[Problem]
Only these lines of the data below are wanted: the one with "Click the 银行账户 account number field", the one with "The image size is (1098, 524).", and any lines between them, each repeated exactly.

[Material provided]
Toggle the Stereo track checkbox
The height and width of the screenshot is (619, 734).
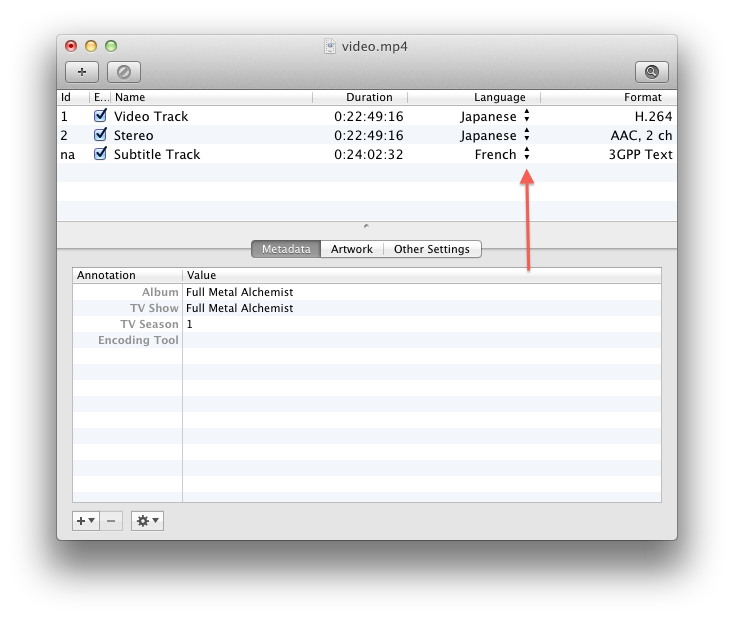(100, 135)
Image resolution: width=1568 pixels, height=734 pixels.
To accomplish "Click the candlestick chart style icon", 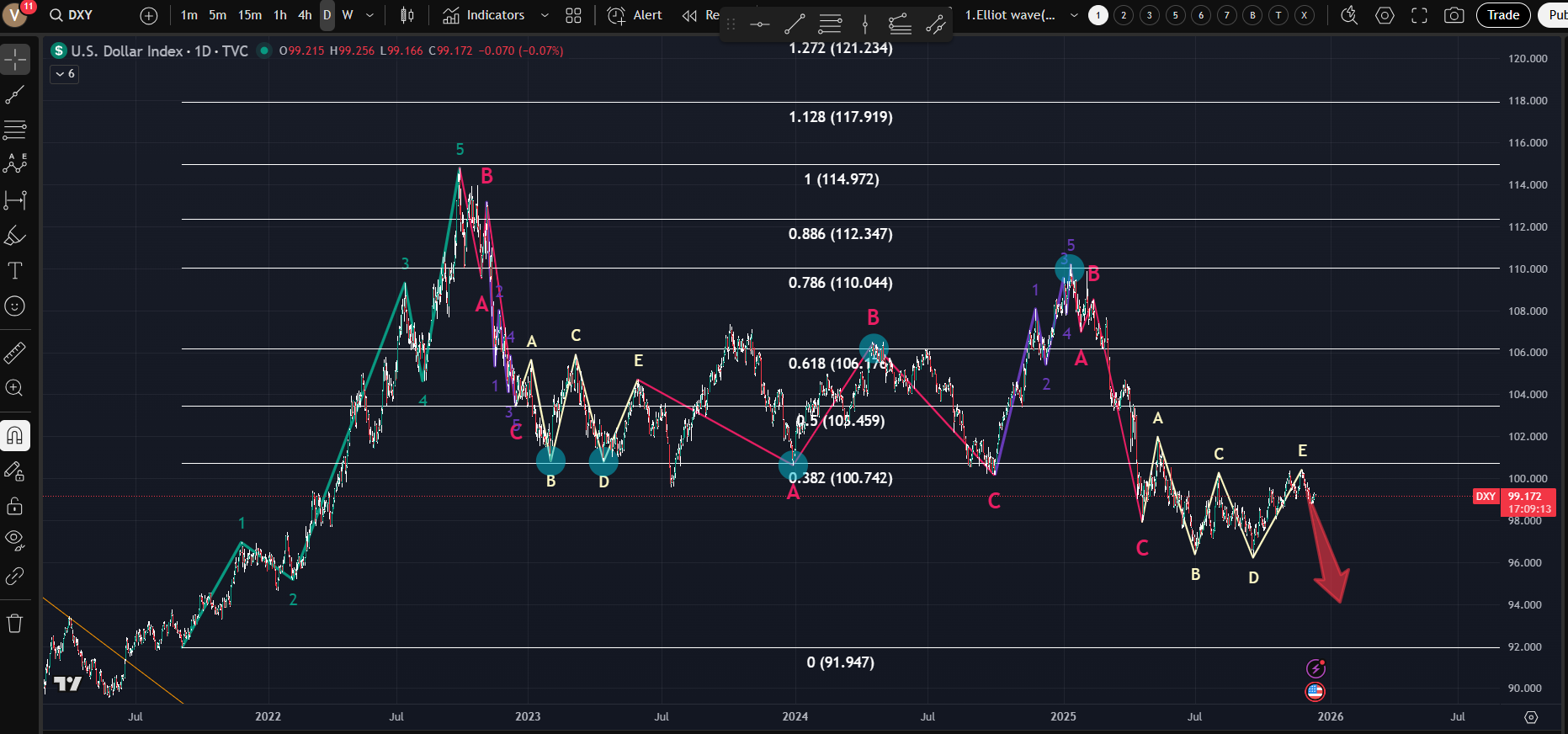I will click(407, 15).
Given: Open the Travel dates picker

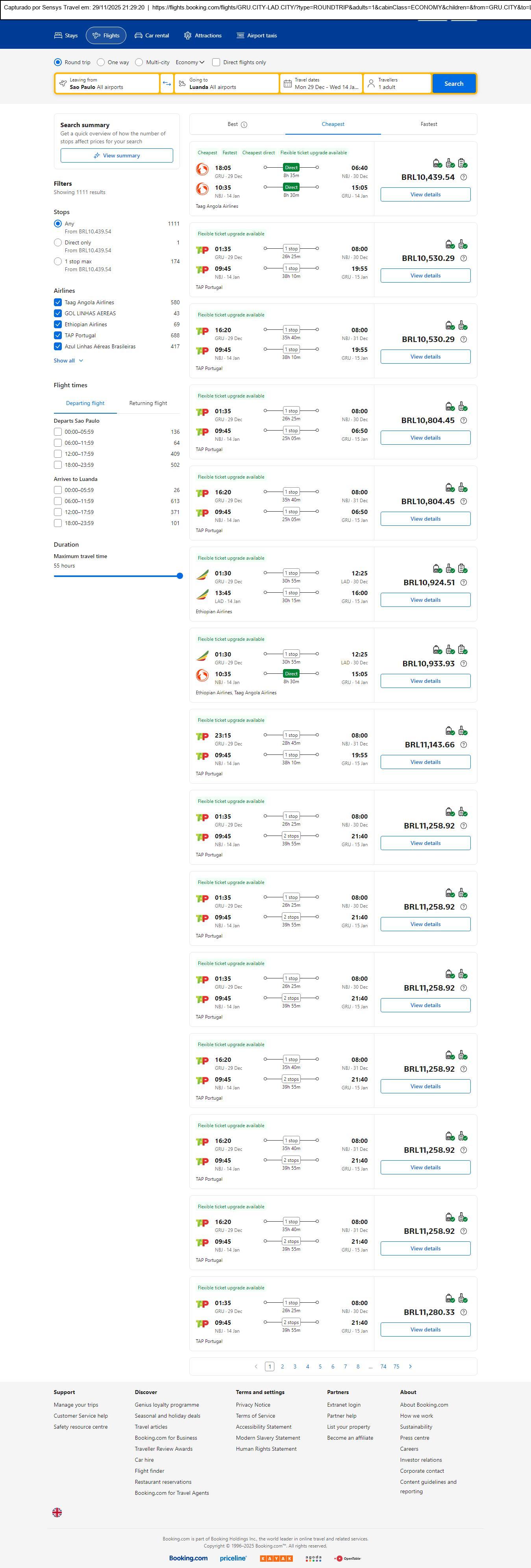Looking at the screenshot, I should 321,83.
...
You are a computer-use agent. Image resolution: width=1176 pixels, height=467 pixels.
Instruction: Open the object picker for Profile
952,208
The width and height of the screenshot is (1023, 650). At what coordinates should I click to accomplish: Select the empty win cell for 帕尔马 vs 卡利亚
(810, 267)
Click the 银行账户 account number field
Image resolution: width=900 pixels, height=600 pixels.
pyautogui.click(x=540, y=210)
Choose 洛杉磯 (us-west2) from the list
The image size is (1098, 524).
* * *
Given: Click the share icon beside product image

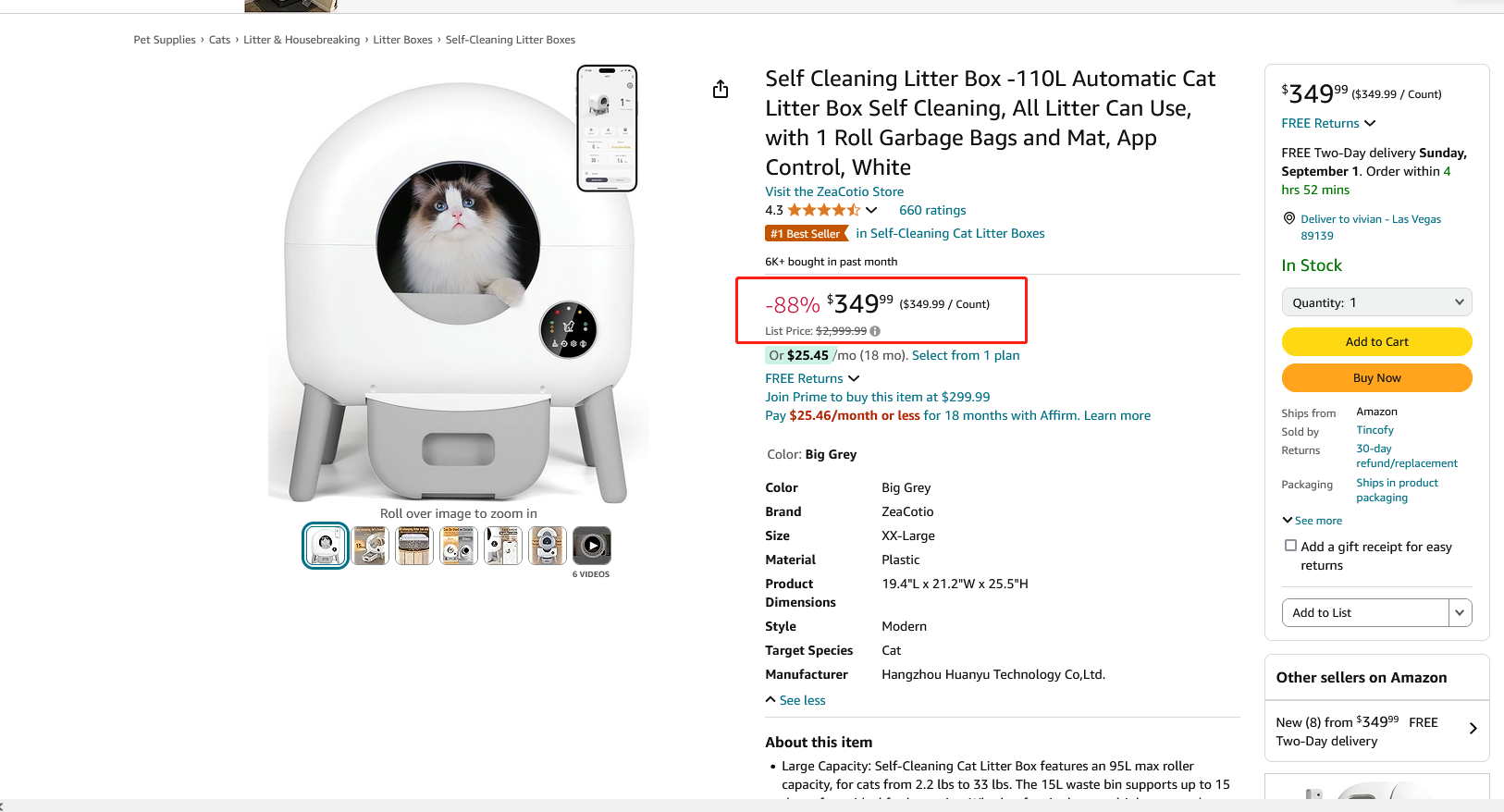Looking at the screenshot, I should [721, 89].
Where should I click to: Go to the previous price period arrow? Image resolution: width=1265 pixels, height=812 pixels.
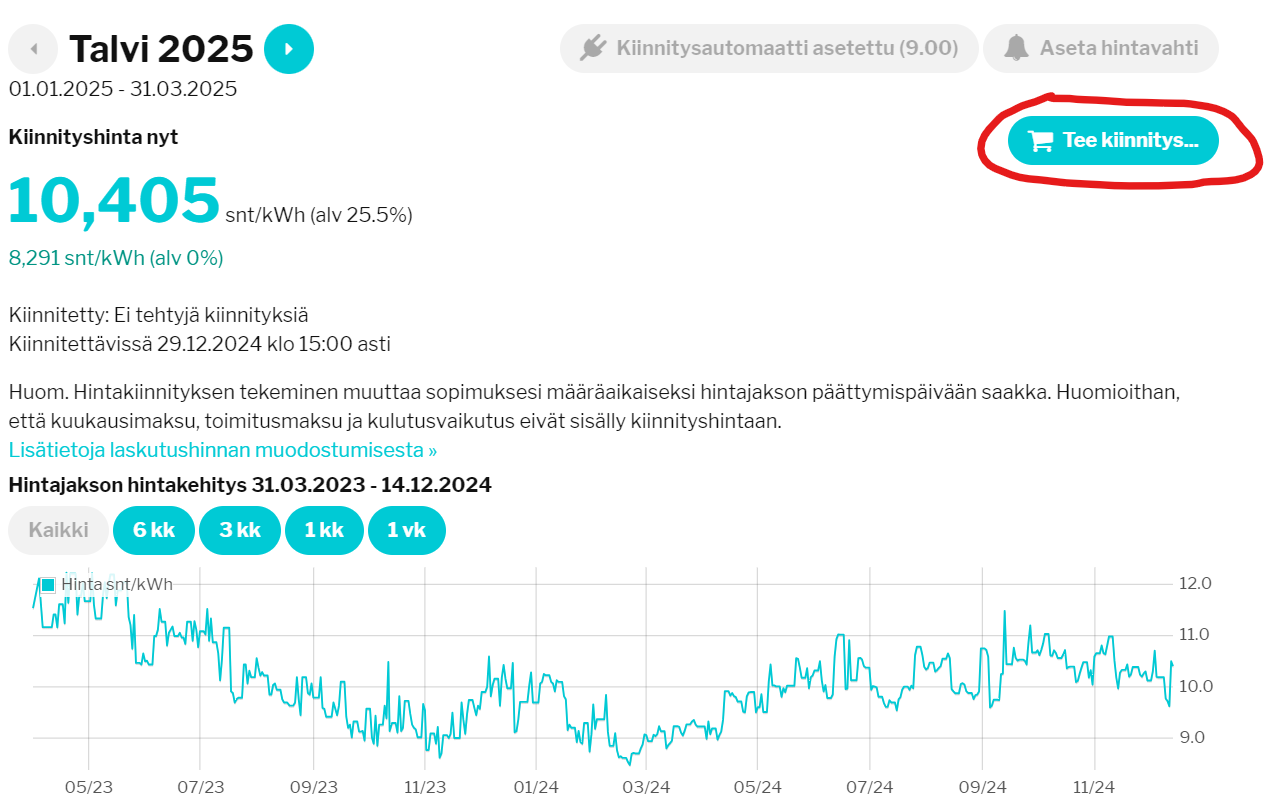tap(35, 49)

[The completed task]
Click the 银行账户 account number field
Image resolution: width=900 pixels, height=600 pixels.
pyautogui.click(x=540, y=210)
Choose 洛杉磯 (us-west2) from the list
The image size is (1098, 524).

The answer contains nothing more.